Autism’s journey through the official psychiatric manual reflects how slowly the medical establishment came to understand it. In the first edition of the Diagnostic and Statistical Manual of Mental Disorders (DSM), published in 1952, the word “autism” appeared only once, as a feature of childhood schizophrenia. By 1968, in the second edition, “autistic, atypical, and withdrawn behavior” was still listed under schizophrenia.

It wasn’t until 1980, with the DSM-III, that infantile autism finally appeared as its own diagnosis, separate from schizophrenia. That was a watershed moment: for the first time, autism was officially recognized as a distinct condition rather than a variant of psychosis. The 1987 revision renamed it “autistic disorder” and described it as a “pervasive lack of responsiveness to other people.”

In 1994, the DSM-IV expanded the landscape considerably, listing sixteen possible diagnostic criteria and creating four subcategories: Asperger’s disorder, pervasive developmental disorder not otherwise specified, Rett’s disorder, and childhood disintegrative disorder. Then in 2013, the DSM-5 collapsed all of those subcategories into a single umbrella diagnosis: autism spectrum disorder, or ASD. This is the framework clinicians use today.

Autism Before It Had a Name

Autism didn’t begin in 1943. People with autism have always existed; they just weren’t identified as such. Some historical cases have drawn retrospective attention. Victor of Aveyron, a boy found living wild in the French countryside around 1800, could make speech sounds but not words, rocked when seated, trotted rather than walked, and had a limited attention span. Modern researchers have suggested these behaviors are consistent with autism.

The 18th-century scientist Henry Cavendish, who made foundational discoveries in chemistry and physics, was retrospectively diagnosed with what was then called Asperger’s syndrome by the neurologist Oliver Sacks. Historical accounts describe Cavendish as extraordinarily reclusive and rigid in his routines. These retrospective diagnoses are inherently speculative, but they illustrate a point: the behavioral patterns we now call autism are visible throughout recorded history, long before anyone had a word for them.

From Rare Condition to 1 in 31

When Kanner first described autism in 1943, it was considered extremely rare. Today, according to CDC data published in May 2025, about 1 in 31 children (3.2%) aged 8 are identified with autism spectrum disorder. That figure comes from surveillance of children born in 2014 across 16 monitoring sites.

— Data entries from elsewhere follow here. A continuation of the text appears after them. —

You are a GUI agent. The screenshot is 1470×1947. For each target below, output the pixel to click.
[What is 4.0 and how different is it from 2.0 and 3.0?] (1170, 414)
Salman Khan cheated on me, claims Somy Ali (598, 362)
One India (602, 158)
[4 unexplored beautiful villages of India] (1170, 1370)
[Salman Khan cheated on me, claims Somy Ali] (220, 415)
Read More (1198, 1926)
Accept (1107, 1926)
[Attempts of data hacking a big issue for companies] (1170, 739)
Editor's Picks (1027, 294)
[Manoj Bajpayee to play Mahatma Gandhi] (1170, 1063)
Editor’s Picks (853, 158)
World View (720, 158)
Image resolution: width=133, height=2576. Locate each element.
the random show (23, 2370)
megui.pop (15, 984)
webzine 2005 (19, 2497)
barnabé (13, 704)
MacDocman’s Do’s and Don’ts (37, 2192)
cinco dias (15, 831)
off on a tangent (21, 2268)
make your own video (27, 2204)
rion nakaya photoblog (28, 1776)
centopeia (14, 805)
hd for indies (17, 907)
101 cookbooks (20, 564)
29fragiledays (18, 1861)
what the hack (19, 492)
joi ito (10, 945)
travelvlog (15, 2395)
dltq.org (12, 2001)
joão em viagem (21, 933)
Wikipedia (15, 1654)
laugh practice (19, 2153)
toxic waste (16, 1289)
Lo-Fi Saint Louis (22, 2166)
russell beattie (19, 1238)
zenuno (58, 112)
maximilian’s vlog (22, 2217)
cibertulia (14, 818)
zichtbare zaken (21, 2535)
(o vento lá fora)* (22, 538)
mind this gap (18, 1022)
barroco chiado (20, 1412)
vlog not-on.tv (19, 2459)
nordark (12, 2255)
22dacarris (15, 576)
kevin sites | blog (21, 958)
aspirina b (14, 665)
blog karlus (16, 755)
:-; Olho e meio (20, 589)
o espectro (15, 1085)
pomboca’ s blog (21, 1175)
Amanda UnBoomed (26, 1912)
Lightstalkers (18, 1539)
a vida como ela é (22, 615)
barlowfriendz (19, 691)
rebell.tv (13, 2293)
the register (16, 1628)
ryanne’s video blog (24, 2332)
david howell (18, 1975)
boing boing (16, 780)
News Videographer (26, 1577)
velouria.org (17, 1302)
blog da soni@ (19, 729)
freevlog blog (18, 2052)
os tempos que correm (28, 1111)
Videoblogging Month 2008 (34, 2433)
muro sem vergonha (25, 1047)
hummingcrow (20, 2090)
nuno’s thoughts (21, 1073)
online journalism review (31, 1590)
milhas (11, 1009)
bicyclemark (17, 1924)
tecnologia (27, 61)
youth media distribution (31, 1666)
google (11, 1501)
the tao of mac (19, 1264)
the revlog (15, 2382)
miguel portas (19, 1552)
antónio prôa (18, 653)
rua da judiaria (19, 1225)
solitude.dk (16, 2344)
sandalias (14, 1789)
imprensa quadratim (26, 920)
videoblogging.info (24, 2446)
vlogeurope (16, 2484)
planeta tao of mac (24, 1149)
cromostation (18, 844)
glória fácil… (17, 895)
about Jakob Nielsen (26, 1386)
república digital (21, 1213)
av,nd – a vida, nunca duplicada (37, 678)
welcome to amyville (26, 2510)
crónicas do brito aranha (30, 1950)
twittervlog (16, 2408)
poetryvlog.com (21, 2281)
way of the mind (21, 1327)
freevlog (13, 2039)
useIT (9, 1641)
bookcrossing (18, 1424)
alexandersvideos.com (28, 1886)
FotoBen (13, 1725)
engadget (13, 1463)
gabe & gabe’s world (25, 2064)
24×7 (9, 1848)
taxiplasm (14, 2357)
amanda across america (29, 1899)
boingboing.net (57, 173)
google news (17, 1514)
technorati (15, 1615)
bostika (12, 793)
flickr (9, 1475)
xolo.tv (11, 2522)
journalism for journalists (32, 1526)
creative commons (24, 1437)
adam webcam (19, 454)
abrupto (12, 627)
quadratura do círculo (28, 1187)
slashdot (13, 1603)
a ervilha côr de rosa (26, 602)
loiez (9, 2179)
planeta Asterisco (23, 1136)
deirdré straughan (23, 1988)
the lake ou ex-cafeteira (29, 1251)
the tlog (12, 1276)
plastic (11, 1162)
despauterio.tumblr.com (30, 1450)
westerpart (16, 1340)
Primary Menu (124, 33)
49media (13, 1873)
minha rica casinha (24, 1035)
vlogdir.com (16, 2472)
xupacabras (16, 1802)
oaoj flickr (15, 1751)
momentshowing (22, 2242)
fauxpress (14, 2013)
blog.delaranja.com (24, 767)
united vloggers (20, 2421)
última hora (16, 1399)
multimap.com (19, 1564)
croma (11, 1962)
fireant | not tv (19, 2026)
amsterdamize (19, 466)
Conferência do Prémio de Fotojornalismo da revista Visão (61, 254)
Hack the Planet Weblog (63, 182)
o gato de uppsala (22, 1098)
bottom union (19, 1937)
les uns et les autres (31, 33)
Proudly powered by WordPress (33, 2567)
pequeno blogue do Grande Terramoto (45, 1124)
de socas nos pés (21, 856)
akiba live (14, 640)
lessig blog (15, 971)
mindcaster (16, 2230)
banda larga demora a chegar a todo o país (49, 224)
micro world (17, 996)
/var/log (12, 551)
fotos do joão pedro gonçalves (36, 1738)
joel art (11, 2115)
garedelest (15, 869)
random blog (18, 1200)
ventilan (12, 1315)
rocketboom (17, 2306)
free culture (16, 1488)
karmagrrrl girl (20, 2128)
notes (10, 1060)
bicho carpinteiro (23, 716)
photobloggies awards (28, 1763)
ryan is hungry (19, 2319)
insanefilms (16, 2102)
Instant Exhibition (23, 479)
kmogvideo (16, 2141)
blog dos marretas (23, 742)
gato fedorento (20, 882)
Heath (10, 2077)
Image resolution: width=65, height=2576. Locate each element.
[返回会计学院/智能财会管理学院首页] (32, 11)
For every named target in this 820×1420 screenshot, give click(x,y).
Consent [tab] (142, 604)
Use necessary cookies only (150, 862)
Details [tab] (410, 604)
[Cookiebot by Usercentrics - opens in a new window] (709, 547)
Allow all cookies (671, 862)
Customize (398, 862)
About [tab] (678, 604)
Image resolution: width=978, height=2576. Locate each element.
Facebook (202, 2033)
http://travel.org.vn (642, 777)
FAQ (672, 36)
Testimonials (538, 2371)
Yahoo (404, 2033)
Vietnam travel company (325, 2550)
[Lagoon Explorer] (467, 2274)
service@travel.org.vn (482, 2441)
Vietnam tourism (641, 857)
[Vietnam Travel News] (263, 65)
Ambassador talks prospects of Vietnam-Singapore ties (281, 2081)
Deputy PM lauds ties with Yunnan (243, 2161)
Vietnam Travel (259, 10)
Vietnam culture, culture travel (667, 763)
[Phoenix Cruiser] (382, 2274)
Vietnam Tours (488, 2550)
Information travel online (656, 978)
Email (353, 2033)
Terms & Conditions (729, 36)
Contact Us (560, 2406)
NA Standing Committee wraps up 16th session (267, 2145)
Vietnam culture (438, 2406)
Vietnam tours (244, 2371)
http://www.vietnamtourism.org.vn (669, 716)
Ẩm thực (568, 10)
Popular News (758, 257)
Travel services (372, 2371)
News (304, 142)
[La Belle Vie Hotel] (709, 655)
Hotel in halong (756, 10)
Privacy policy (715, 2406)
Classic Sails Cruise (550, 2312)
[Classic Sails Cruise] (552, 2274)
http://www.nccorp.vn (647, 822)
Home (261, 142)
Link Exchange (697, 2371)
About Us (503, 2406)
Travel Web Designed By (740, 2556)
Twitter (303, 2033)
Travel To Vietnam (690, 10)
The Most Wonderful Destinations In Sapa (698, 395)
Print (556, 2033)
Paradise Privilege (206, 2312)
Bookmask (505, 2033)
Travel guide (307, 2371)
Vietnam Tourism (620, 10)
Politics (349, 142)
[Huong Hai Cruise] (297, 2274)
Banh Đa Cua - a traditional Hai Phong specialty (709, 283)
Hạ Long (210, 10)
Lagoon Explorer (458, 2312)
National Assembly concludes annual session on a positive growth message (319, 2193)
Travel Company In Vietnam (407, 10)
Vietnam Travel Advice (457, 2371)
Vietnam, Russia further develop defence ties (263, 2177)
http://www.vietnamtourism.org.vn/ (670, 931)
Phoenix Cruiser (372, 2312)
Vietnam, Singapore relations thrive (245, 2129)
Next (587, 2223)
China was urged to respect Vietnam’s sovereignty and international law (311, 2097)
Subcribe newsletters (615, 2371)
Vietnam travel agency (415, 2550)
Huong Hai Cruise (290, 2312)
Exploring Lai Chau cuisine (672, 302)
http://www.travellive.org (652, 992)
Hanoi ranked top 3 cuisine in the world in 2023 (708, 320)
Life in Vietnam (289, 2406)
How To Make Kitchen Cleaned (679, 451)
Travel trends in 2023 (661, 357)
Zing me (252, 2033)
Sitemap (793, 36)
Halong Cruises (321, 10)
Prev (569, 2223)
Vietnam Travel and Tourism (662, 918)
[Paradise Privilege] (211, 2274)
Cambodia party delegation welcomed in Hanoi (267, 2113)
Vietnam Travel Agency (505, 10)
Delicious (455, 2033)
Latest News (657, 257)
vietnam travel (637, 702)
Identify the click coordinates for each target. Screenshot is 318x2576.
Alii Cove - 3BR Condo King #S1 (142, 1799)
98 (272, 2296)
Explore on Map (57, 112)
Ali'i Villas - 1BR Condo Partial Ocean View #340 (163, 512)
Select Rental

This dramatic increase reflects several overlapping factors: broader diagnostic criteria, greater awareness among parents and clinicians, better screening tools, and the removal of separate subcategories that previously fragmented the count. Whether there has also been a true increase in the underlying rate of autism remains an open question, but the expansion of who qualifies for a diagnosis has clearly been a major driver.

The Neurodiversity Shift

In 1998, Australian sociologist Judy Singer, herself on the autism spectrum, wrote an honors thesis examining autistic self-advocates and their online communities. Her work, revised into a book chapter published in 1999, helped introduce the concept of neurodiversity: the idea that autism and similar neurological differences are natural variations in the human brain rather than diseases to be cured. This framework has reshaped public conversation around autism over the past two decades, influencing everything from workplace accommodations to how autistic people describe their own experiences.

So while the word “autism” is 114 years old and the formal diagnosis is 82, the condition itself is as old as humanity. What has changed, and continues to change, is how we understand it.